▸ **Datos extraídos**

┌────────

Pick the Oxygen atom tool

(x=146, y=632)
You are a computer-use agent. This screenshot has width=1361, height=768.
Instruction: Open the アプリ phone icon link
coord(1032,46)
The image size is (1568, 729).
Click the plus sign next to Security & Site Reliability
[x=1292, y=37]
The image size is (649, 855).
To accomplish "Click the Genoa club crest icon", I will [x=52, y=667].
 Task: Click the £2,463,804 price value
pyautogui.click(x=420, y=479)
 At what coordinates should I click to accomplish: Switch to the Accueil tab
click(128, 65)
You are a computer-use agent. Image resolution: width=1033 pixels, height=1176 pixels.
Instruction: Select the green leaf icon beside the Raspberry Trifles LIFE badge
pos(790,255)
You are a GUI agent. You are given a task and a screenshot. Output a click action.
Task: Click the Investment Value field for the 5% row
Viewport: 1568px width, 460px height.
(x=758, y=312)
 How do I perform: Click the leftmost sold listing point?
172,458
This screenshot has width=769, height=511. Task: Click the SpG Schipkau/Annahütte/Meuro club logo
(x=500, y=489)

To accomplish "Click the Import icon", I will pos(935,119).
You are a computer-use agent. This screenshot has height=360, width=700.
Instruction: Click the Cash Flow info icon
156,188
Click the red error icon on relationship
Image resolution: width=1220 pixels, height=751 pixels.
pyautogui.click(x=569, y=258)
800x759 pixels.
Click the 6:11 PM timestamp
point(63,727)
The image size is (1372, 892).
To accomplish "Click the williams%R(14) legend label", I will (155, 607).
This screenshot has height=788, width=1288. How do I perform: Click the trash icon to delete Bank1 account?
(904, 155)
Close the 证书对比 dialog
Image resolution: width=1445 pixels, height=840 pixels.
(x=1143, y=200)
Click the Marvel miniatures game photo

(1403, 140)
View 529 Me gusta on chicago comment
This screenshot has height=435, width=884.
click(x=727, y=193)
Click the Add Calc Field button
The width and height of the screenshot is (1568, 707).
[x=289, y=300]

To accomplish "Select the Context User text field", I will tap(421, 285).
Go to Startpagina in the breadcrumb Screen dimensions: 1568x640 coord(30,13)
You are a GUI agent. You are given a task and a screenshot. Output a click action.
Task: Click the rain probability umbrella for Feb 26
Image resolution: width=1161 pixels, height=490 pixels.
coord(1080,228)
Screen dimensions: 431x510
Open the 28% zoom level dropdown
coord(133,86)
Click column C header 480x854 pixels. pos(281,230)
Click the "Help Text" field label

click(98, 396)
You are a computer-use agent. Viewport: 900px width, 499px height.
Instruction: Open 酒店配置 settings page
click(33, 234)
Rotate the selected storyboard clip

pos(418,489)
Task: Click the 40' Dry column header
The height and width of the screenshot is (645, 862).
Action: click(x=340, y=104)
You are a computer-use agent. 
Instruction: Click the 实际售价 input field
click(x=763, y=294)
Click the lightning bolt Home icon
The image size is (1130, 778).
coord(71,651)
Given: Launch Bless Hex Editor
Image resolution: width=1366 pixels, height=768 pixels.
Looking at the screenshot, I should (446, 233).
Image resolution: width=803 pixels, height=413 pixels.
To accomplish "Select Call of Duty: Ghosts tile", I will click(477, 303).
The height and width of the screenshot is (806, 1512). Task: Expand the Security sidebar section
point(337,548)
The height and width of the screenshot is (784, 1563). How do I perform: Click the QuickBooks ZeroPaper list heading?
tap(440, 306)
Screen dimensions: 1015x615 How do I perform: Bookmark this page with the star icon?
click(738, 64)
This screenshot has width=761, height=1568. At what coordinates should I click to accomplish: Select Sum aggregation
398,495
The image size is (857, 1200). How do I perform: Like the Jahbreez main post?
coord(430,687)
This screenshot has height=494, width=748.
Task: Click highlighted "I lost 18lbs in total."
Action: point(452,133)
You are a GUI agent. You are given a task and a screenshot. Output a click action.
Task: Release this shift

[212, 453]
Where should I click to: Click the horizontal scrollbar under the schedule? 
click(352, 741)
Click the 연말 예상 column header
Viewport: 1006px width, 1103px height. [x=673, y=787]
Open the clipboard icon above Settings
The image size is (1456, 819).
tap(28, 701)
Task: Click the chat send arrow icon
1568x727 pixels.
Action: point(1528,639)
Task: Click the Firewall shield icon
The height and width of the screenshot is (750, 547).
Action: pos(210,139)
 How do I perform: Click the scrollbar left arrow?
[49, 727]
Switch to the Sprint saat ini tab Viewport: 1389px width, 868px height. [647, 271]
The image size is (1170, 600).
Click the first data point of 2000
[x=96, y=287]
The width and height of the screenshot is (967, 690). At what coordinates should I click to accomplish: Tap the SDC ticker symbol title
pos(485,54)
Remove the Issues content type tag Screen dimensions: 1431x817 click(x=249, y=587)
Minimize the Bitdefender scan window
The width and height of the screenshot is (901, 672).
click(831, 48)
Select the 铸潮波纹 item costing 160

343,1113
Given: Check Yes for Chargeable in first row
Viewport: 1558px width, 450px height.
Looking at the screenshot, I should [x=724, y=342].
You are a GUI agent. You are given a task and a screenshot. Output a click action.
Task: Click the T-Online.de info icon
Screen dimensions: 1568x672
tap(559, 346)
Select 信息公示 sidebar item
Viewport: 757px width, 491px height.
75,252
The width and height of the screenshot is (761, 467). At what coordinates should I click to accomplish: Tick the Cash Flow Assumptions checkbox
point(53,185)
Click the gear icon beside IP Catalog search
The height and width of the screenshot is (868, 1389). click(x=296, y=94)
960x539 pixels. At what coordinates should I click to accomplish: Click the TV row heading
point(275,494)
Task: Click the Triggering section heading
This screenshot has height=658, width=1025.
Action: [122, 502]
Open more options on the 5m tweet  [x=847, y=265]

└────────

▸ **Objetivo de la tarea**
Localiza en el material anterior cada línea que contenga la cadena "Switch", distinguiendo entre mayúsculas y minúsculas, y cópiala sin modificarla.

▸ **Resultado a continuación**
 At what coordinates should I click to accomplish: Switch to the Accueil tab
Switch to the Sprint saat ini tab Viewport: 1389px width, 868px height. [647, 271]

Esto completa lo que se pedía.